JS – O Senhor tem números do desperdício nacional?
Prof. POLICARPO – Está entre 20 a 22%. Quer dizer, nós, em São Luís, jogamos fora a água de boa qualidade três vezes mais que o resto do país. Outro problema: a quantidade de esgoto in natura jogado nos rios, assim como toneladas e mais toneladas de lixo, estão comprometendo os lençóis subterrâneos. Resumindo: nós que já estamos sem água de qualidade na superfície, corremos o risco de ficar, também, sem água de boa qualidade no sub-sólo.

JS – Uma segunda adutora de Italuis já está sendo construída. É uma saída?
Prof. POLICARPO – Não é. Mais uma vez estão metendo os pés pelas mãos, pois não estão pensando na permanência dos estuários. Na minha opinião irão comprometer ainda mais o rio Itapecuru e até o Mearim. E não precisava. Bastar combater o desperdício.

JS – Não é contraditório imaginar que as pessoas que gerenciam essas políticas de água e saneamento da nossa capital não saibam disso?

Prof. POLICARPO – O pior que sabem. Antes ainda podiam argumentar que pouco se sabia sobre o assunto. Hoje já não se admite esse tipo de desculpa. Quem permite que se jogue esgoto nesses rios, quem permite que se devaste as matas ciliares, quem permite que se degrade o meio ambiente, está cometendo um crime de lesa humanidade. Por causa da falta de água e saneamento morre uma criança a cada dez segundos no mundo. Além disso, 80% das doenças e 30% das mortes ocorrem pelos mesmos motivos. Esse tipo de crime – e de criminosos – é responsável pelo óbito de mais de dez milhões de pessoas nos cinco continentes a cada ano.
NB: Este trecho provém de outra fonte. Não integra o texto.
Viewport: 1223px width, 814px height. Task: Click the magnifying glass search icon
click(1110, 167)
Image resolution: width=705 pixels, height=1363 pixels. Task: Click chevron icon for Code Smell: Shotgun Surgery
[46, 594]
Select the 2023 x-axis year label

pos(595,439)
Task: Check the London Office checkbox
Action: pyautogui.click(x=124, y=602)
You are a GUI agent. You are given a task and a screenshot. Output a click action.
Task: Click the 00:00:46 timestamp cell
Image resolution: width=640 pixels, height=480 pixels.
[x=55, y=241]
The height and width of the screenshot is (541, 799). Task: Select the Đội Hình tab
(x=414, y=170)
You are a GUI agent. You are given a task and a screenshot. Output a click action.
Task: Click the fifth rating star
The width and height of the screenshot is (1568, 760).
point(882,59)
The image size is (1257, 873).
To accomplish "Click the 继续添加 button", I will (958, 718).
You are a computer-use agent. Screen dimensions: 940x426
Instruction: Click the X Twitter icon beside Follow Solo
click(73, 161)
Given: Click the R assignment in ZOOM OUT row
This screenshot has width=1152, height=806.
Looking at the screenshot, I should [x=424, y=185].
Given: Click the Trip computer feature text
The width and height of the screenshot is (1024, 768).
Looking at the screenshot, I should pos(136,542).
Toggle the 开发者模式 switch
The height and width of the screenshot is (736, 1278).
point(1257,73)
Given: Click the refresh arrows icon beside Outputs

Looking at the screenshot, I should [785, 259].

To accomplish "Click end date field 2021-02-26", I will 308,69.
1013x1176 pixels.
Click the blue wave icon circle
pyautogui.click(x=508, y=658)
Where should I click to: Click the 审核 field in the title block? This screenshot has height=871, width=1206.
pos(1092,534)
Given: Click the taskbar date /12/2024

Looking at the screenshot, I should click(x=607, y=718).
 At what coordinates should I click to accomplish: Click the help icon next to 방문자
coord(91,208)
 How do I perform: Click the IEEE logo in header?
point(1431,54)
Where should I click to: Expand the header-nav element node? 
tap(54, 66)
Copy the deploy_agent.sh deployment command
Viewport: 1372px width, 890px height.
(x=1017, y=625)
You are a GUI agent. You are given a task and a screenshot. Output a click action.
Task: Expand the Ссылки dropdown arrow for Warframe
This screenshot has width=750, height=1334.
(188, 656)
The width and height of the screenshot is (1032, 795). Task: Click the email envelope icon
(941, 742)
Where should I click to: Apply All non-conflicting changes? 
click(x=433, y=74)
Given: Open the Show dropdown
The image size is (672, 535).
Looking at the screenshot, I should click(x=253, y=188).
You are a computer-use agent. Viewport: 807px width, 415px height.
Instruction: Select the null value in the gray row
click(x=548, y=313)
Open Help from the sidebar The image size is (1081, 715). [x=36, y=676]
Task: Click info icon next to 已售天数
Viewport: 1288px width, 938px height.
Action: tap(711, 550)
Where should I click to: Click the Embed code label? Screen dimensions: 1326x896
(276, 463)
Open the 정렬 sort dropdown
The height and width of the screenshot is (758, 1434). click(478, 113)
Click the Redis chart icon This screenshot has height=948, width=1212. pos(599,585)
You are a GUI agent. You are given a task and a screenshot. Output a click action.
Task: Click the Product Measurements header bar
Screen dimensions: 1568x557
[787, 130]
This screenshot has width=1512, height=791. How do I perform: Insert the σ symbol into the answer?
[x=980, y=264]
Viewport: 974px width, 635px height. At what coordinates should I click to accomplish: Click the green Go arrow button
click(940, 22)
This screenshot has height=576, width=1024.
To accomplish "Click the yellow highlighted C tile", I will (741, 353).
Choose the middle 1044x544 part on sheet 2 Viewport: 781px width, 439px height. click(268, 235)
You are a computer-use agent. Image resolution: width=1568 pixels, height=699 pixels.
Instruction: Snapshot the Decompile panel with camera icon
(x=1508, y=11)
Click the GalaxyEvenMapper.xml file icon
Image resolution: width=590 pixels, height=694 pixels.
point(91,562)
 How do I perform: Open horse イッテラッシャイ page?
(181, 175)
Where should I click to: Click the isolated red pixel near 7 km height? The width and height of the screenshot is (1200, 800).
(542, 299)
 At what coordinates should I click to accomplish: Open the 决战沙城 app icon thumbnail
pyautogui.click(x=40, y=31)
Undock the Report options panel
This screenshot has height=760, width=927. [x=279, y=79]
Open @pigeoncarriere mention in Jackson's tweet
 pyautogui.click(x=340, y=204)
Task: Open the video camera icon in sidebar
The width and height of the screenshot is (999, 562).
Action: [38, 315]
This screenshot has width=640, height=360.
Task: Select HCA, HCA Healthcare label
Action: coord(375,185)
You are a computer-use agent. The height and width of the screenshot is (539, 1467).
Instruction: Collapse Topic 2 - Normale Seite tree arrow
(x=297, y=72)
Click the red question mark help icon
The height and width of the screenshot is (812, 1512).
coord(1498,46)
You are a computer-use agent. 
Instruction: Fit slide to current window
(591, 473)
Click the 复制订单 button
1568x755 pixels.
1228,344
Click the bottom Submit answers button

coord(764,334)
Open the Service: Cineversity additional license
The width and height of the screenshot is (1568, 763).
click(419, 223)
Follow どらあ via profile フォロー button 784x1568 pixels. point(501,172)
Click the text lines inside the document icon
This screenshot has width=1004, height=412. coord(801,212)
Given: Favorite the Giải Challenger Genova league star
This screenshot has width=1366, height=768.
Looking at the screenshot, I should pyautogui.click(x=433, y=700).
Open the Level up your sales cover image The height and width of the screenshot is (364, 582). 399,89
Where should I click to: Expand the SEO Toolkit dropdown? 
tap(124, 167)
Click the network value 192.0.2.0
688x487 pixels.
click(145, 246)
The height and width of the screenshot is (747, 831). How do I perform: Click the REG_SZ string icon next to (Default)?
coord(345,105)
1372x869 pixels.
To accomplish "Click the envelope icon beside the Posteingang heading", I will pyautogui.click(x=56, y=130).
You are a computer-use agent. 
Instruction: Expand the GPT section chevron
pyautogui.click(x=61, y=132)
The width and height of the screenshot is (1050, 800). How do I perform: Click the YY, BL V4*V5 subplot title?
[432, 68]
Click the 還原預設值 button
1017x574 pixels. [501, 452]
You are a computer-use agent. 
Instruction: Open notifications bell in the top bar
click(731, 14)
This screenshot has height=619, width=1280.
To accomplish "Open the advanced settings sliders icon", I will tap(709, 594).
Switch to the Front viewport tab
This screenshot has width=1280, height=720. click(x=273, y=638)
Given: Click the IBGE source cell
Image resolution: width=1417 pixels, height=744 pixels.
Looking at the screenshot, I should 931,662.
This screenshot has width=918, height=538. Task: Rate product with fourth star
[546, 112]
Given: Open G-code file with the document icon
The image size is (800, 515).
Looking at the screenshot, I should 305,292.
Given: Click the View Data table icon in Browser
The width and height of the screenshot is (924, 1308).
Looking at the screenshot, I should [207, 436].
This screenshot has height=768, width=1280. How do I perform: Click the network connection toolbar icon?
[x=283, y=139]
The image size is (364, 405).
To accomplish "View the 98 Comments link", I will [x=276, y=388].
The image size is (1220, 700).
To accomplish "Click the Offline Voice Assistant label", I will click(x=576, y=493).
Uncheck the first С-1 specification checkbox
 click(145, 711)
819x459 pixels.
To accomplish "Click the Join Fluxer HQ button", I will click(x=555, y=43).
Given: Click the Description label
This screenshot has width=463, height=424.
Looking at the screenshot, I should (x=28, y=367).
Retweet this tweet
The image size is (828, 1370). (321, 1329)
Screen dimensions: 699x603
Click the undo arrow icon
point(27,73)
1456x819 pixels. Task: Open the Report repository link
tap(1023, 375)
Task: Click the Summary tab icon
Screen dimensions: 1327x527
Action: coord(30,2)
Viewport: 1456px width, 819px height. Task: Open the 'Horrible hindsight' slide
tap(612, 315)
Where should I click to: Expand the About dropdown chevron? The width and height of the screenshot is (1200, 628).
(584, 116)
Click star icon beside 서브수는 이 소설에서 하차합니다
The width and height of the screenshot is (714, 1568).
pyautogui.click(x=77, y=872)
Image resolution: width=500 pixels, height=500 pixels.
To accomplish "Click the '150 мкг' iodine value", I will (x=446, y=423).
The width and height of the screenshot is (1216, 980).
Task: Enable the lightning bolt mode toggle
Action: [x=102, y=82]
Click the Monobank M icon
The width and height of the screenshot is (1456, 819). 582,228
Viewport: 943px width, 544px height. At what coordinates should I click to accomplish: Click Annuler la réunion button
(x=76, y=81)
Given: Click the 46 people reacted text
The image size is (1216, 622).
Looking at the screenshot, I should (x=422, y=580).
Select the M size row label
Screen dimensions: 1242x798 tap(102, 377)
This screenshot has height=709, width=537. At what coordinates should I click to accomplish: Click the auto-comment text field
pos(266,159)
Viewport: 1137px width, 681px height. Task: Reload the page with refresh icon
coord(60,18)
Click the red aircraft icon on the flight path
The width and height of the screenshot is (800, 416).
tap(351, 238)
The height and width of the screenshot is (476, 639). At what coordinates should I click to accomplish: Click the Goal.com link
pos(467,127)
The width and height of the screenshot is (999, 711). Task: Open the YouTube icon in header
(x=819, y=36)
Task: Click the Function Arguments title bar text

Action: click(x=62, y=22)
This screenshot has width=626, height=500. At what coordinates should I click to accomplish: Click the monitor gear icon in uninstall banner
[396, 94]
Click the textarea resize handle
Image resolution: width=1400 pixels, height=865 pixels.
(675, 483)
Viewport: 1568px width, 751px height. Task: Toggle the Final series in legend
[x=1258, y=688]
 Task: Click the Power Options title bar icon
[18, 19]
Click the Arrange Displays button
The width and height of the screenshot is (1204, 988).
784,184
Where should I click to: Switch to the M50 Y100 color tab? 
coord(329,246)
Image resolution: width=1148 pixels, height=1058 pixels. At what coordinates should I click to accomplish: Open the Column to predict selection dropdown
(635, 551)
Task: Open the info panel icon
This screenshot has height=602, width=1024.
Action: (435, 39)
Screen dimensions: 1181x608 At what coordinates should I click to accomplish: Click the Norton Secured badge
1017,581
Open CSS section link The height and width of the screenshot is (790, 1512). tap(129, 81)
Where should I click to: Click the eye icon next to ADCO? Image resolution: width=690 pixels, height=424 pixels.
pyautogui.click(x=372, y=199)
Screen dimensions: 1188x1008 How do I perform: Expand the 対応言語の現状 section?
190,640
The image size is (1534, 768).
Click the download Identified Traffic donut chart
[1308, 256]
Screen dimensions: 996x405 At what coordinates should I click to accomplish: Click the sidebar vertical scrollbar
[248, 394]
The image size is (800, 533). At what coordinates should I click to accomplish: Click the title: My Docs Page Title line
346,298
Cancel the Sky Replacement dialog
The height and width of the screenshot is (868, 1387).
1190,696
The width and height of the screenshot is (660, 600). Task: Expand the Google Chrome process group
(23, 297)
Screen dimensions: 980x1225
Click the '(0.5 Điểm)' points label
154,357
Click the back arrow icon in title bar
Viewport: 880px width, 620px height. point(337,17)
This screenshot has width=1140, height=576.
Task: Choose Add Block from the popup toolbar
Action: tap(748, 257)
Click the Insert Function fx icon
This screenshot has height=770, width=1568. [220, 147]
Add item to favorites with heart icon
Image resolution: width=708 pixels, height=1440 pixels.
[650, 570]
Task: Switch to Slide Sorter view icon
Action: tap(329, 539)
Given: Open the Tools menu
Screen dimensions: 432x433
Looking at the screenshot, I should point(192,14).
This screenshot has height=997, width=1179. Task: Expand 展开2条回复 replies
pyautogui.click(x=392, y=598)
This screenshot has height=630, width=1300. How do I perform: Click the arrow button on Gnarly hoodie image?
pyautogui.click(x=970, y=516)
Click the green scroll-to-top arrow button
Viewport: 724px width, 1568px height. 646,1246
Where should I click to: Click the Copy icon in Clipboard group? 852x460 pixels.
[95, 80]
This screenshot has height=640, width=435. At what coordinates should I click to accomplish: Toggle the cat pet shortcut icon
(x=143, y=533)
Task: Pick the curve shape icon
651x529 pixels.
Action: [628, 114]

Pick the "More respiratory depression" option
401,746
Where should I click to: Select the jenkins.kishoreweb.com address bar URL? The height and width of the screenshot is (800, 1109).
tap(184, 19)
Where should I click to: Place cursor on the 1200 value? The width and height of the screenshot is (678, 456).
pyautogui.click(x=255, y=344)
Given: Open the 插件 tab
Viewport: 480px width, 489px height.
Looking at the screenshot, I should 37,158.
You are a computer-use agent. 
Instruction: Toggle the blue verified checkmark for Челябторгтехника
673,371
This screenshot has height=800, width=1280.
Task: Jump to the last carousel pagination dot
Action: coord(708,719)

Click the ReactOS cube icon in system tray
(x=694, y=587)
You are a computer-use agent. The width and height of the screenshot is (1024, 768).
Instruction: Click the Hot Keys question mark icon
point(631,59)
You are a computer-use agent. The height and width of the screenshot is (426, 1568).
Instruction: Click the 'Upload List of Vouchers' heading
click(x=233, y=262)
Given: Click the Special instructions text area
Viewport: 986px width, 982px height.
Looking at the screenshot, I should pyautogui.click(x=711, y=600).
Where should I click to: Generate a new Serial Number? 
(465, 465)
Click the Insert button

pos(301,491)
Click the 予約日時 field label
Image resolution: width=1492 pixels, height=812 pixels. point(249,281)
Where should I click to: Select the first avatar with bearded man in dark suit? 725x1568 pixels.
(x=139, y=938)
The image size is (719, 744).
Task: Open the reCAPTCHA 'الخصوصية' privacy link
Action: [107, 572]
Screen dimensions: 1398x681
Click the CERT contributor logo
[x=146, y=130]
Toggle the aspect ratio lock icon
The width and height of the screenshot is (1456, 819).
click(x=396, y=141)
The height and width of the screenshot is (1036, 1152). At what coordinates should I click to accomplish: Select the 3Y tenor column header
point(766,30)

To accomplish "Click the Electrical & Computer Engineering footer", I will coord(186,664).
JS – Professor, se não tivesse Italuis como estaríamos nós?
Prof. POLICARPO – Muito bem. Bastava ter sido implantado uma política de preservação dos nossos mananciais. Feito isso, não haveria nenhuma necessidade de ir buscar água de tão longe para alimentar as nossas necessidades.

JS – Mas a realidade é outra. Rios como ltapecuru, Munin, Mearim, Das Bicas e muitos outros estão à beira da morte. É possível reverter tais processos de extinção?
Prof. POLICARPO – A primeira coisa é fazer um grande trabalho de mobilização social, passando pela preservação ambiental e com o comprometimento das instituições, dos Governos e principalmente das mulheres. Nenhuma política de preservação da água terá sucesso se não houver a colaboração efetiva da mulher. Essa conclusão existe desde 1982, saída de uma convenção mundial realizada em Genebra. É a mulher que gerencia toda a política de água da casa e é ela, também, que sofre primeiro com a sua falta. Por isso, qualquer iniciativa de preservação dos mananciais aquáticos que desejar algum tipo de sucesso, não poderá nunca prescindir dessa fundamental e importante colaboração.